3.7 It was noted that conformity assessment was the overarching term used for procedures by which products, as well as services, processes, systems and bodies, were evaluated to determine whether they met technical regulations and standards. Conformity assessment for manufactured goods and products to allow them to be placed on the market was the key concern.

3.8 The important negotiating positions agreed by the Sub-Committee were set out in the paper, but the fundamental principle was that no provisions should be made by the UK government that would impact on the Welsh Government’s right to regulate.

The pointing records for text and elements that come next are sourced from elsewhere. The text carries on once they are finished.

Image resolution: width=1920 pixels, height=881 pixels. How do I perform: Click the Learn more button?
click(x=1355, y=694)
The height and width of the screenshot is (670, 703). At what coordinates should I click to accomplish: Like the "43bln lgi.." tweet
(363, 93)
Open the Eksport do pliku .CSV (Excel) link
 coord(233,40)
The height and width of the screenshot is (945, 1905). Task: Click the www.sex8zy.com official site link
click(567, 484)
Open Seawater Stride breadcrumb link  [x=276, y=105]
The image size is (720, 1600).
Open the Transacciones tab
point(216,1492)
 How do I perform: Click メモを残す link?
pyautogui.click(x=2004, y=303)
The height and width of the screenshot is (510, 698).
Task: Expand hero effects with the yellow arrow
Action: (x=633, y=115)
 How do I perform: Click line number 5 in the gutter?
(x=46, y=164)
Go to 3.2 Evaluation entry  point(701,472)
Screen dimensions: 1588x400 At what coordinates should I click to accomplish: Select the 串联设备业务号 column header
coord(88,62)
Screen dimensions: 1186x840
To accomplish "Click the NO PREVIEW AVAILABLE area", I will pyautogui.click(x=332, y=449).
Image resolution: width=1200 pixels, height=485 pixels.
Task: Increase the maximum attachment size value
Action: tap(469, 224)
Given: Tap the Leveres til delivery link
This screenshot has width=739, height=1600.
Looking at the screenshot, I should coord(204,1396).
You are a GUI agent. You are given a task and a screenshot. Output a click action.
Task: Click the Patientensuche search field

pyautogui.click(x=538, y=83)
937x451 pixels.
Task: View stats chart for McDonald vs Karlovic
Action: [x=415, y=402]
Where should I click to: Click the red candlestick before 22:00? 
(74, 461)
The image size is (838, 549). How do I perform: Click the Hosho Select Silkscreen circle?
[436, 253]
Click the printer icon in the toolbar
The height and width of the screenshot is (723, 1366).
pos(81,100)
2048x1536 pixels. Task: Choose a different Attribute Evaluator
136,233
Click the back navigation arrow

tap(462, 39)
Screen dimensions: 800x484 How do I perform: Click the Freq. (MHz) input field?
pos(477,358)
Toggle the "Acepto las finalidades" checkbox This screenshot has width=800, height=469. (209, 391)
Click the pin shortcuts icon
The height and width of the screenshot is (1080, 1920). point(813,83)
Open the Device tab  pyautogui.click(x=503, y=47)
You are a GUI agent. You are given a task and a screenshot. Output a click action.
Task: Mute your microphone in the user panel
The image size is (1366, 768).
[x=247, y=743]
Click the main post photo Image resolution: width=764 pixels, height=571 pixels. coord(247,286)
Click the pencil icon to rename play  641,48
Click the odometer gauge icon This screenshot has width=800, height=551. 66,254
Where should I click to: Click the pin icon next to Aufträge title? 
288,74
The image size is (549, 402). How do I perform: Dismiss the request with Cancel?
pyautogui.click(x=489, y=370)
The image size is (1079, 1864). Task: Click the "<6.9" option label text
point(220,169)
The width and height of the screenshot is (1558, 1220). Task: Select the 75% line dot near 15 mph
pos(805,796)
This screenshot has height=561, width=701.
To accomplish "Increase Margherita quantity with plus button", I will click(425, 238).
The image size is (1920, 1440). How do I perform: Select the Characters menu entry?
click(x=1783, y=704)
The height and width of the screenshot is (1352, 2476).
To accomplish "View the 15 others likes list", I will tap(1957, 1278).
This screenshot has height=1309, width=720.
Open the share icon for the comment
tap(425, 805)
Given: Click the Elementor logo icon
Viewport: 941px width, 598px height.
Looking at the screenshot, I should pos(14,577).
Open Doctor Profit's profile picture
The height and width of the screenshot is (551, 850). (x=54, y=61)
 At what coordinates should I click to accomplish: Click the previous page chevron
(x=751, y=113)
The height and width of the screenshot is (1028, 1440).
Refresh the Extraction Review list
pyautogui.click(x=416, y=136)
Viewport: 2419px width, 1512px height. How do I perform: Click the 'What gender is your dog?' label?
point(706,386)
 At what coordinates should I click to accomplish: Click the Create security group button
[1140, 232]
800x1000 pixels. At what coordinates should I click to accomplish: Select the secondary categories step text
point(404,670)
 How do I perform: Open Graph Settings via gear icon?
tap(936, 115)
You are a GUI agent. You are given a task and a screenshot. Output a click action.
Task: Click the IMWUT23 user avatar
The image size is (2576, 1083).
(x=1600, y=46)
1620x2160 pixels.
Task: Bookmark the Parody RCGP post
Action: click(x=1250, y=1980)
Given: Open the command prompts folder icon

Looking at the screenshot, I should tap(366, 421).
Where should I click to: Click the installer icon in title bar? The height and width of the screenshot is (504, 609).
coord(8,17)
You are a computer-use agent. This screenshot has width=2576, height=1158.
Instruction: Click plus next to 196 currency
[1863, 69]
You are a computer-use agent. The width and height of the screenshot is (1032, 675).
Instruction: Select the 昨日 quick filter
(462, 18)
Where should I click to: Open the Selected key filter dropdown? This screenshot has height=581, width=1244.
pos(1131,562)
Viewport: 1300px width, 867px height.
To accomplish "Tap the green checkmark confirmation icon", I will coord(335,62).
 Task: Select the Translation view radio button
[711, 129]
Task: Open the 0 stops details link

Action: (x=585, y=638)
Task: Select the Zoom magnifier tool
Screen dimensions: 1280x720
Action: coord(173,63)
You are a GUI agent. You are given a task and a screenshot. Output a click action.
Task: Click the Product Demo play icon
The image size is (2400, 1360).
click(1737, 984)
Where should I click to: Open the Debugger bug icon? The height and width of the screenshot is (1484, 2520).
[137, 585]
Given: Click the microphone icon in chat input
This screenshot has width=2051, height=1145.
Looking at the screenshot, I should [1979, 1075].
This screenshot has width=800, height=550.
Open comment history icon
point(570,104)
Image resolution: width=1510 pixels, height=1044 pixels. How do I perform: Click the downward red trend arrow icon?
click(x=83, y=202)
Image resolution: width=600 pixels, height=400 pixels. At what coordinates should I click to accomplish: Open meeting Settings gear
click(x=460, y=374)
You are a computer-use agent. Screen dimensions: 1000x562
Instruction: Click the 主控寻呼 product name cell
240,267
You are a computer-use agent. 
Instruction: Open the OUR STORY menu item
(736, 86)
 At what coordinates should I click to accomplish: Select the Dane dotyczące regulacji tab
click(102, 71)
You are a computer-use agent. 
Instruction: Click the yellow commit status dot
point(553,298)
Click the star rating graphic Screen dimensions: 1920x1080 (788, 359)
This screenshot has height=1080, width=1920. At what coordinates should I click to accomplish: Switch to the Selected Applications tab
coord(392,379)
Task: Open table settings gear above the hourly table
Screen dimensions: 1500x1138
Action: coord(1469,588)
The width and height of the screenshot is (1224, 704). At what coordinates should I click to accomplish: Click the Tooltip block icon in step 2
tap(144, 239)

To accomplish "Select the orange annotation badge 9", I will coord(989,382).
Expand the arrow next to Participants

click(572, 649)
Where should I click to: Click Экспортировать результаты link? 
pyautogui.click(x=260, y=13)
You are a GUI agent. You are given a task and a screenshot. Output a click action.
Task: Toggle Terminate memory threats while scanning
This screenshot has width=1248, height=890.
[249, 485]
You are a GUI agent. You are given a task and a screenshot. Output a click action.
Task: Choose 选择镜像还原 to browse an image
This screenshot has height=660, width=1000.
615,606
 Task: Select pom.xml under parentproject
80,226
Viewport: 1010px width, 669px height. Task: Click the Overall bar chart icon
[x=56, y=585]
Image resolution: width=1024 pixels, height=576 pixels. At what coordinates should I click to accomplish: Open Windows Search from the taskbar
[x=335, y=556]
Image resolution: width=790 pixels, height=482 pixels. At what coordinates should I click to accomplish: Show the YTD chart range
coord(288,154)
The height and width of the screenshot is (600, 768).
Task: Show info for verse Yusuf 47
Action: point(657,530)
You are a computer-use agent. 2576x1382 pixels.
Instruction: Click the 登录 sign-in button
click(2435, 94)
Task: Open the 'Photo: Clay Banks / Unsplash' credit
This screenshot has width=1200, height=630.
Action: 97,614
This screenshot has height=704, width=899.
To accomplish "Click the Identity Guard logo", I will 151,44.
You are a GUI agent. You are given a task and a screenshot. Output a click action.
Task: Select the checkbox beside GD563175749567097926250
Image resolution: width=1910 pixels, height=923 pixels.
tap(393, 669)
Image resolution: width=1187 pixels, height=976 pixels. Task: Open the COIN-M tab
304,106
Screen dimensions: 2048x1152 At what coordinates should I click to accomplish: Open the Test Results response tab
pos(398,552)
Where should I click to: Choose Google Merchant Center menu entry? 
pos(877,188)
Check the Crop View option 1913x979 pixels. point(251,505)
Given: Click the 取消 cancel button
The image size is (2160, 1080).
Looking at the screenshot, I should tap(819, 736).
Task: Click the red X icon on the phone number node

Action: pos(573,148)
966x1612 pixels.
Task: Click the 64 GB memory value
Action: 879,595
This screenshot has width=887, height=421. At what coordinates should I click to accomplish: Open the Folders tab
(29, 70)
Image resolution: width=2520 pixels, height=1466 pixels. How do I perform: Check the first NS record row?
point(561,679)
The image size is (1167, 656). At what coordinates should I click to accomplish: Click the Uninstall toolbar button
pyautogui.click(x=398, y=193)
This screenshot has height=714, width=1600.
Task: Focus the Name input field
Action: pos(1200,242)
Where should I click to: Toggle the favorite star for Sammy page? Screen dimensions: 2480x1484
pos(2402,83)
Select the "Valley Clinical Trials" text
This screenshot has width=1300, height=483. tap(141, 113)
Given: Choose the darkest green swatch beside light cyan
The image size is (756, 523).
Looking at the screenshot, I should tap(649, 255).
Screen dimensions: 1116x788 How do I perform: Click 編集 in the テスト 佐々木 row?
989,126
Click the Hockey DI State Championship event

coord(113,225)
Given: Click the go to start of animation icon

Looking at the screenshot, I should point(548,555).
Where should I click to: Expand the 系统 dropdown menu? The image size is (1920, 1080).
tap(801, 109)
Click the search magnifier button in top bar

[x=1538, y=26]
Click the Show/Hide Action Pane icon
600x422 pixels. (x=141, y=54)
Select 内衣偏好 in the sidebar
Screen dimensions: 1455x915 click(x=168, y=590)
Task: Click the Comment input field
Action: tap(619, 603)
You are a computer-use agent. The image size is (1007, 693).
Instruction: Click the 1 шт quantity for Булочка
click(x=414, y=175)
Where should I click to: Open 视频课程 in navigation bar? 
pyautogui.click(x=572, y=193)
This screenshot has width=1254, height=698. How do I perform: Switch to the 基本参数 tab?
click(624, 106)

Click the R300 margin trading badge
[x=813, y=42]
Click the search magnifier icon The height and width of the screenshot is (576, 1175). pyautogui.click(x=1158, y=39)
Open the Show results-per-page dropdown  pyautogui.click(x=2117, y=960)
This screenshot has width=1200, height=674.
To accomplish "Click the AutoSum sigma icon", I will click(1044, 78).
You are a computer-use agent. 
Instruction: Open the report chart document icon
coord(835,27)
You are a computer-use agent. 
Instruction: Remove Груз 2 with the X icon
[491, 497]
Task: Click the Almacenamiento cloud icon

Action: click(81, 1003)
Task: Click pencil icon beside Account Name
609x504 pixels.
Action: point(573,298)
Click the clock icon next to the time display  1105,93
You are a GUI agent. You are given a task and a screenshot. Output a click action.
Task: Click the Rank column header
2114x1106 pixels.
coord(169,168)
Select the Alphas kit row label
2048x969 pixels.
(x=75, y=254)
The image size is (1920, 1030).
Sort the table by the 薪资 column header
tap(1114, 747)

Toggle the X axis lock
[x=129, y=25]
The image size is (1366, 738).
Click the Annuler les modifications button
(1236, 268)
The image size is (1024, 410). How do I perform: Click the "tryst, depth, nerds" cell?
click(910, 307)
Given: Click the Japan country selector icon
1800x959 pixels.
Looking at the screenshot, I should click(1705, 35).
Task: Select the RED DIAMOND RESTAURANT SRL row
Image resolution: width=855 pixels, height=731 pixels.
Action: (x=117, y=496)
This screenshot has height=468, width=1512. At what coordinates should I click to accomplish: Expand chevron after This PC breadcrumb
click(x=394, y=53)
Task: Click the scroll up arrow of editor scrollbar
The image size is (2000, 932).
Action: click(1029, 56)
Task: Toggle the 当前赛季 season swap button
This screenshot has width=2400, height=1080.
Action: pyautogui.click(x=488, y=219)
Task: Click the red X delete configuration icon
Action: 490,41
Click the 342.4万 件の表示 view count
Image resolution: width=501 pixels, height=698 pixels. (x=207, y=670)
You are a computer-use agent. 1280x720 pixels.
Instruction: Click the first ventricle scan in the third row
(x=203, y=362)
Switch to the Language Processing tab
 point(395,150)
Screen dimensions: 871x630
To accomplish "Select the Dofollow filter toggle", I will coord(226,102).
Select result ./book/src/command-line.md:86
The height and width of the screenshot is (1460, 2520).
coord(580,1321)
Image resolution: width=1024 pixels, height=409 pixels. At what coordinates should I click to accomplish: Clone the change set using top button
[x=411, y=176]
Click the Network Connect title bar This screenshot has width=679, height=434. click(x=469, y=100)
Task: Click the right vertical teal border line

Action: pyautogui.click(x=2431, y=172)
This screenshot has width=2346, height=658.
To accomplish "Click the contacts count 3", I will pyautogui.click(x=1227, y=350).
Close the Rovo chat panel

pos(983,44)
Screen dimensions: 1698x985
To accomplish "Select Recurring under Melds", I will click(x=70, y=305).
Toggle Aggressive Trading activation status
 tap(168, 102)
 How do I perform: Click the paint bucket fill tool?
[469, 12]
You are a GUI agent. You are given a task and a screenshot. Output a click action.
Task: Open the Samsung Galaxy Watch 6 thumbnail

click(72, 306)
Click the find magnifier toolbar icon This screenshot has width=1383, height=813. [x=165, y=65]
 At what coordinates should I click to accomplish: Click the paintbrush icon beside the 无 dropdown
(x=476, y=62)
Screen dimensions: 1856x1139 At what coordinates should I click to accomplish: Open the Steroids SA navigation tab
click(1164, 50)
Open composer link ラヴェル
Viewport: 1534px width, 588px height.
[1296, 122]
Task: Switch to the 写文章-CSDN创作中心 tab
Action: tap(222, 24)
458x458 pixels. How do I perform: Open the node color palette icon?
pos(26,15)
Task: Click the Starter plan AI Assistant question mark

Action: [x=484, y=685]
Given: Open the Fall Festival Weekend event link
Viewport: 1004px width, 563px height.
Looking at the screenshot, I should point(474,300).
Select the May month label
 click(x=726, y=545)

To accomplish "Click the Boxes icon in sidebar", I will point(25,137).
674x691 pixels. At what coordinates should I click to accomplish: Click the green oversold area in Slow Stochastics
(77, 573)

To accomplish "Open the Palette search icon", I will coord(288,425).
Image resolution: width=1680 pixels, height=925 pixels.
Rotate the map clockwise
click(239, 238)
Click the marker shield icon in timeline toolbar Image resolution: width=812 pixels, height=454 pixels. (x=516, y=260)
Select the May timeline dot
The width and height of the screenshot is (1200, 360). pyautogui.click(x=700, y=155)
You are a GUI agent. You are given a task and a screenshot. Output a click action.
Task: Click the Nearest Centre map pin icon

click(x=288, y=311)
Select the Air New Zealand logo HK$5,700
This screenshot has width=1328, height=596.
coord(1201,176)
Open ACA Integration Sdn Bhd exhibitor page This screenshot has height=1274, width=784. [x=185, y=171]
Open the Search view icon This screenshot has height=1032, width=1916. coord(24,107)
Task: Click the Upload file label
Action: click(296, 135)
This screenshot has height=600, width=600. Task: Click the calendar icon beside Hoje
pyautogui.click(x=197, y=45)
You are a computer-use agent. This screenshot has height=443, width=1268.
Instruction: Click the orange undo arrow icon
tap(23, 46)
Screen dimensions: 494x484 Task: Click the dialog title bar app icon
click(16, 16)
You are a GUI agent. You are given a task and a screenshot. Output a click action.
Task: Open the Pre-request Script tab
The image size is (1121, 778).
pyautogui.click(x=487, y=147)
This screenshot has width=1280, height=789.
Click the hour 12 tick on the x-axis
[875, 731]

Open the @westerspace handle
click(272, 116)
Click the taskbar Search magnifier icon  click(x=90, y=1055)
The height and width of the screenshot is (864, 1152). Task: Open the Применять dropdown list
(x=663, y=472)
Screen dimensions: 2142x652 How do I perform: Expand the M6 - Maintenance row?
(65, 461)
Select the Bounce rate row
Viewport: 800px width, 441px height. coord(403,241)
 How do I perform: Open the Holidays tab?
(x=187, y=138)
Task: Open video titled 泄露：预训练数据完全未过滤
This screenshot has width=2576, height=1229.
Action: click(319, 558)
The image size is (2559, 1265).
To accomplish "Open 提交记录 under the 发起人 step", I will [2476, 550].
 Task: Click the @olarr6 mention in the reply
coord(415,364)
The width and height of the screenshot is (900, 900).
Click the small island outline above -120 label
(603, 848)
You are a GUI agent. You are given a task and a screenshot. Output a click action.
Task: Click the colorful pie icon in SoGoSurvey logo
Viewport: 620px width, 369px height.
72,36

Item 4: UK preparedness projects – Delivery dashboard

4.1 The Counsel General and Minister for European Transition introduced the dashboard, which provided an update on preparedness projects and supported a discussion at the Sub-Committee on the preparedness picture as a whole.

4.2 In the discussion, the Sub-Committee noted that there were significant concerns on business readiness, due in part to the impact of the pandemic reducing the capacity and flexibility that businesses might have had to deal with different outcomes to the EU negotiations, and the limited time remaining until the end of the transition period. In addition, the information that was being distributed to businesses was complex and was time consuming to implement. For instance, the borders information published by the UK government ran to over 200 detailed pages of guidance.

Item 5: End of Transition Plan – Delivery dashboard

5.1 The Counsel General and Minister for European Transition introduced the item, which provided on overview of relevant work underway across Welsh Government.

5.2 The End of Transition Action Plan had been published the previous week, which was an important milestone in communicating the actions taken by the Welsh Government to prepare for the end of transition. Attention now had to be focused on delivering against the actions listed in the plan and the Sub-Committed discussed the latest position across the actions.